Greece has been hit by an unprecedented fiscal crisis that has pushed the state to its limits. However, in spite of this, there are still people out there who brave the difficulties, doing their job with utter professionalism and great spirit.

Take the example of the doctors and nurses on duty at the Red Cross state clinic in Athens on a recent Saturday night. You could see young people carrying out their work without griping, but with a dark sense of humor that made light of the problems around them. The medics had not been paid for working extra shifts for the last few months and there were many shortages in supplies, but the system continued to work, despite the chaos created by patients and relatives.

I will not forget the group of nurses who were joking about their back pay and the overall mess. Nevertheless, I got the impression that the system worked, that this was not some Third World clinic.

On the other hand, I could not help thinking how much better it would be if the ability and creativity of these people could be put to use in the context of serious management. In other words, I was thinking what would happen if real professionals were hired in place of party-appointed hospital directors.

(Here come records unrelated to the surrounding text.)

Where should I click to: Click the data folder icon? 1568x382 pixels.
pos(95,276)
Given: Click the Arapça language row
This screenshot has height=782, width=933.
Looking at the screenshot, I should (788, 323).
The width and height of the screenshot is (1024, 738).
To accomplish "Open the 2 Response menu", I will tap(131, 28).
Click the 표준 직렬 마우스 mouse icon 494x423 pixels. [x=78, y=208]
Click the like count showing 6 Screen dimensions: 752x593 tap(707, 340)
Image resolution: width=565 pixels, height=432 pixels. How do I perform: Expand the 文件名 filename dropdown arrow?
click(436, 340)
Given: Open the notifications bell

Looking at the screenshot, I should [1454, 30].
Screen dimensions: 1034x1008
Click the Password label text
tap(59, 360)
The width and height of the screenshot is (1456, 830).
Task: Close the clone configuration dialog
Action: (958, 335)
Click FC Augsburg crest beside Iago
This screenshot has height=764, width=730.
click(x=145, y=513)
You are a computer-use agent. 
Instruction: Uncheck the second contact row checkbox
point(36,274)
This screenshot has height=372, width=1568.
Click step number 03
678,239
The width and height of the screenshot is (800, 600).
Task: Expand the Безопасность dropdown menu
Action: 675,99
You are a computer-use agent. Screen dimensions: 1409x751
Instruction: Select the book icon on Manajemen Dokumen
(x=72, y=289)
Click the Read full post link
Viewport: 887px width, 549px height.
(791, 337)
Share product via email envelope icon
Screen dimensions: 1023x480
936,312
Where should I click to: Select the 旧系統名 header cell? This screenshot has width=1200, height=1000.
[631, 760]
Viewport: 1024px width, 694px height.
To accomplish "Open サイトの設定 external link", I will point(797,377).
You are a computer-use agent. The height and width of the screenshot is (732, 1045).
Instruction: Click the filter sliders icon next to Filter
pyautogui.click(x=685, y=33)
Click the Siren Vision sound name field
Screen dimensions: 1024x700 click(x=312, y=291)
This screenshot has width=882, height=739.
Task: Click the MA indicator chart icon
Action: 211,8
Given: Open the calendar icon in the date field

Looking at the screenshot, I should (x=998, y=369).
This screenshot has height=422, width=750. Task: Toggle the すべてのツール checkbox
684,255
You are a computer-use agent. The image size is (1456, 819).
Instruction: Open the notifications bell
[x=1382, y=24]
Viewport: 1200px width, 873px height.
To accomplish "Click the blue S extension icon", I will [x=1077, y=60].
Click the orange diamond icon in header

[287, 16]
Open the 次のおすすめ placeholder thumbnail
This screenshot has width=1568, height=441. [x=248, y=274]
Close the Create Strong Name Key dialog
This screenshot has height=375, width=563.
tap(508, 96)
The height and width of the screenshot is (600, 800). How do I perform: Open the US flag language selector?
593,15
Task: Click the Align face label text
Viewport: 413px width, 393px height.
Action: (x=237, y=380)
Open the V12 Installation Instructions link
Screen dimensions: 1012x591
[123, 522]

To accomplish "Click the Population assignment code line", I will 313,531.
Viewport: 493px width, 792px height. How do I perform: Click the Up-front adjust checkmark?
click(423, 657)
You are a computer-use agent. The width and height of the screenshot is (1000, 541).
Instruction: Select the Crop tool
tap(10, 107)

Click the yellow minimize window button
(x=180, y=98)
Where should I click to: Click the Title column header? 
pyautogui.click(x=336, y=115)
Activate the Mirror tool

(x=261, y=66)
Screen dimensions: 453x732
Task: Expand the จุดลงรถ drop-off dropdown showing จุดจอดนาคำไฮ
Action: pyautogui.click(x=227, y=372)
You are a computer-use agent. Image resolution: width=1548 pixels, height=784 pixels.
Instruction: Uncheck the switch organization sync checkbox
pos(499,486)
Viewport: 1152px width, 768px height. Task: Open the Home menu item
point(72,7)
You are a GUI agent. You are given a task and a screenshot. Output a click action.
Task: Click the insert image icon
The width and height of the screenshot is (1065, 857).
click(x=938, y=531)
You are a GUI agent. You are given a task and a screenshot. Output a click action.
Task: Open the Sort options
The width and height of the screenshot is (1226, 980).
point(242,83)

Or take the example of the Sifnos health center. It is staffed by one doctor, who works there every day. She is patient and she never complains. The center has run out of basic supplies such as gauze bandages. She has come up with an original solution. Every time she writes a prescription, she refuses to take any money and instead urges patients to leave any contribution with the local pharmacy so the health center can purchase the necessary supplies.

The health center on this beautiful island in the Cyclades group seems to work thanks to this peculiarly Greek solution.

Some people like to say that extreme pressure brings out the worst as well as the best in Greeks — which is what enables them to survive.

Perhaps they are right. I am sure that similar examples can be found across the country, in dozens of hospitals and health centers, in military camps, police stations and schools. In light of the crisis, there is not much we can do for these people. But the least we can do is take our hats off to them.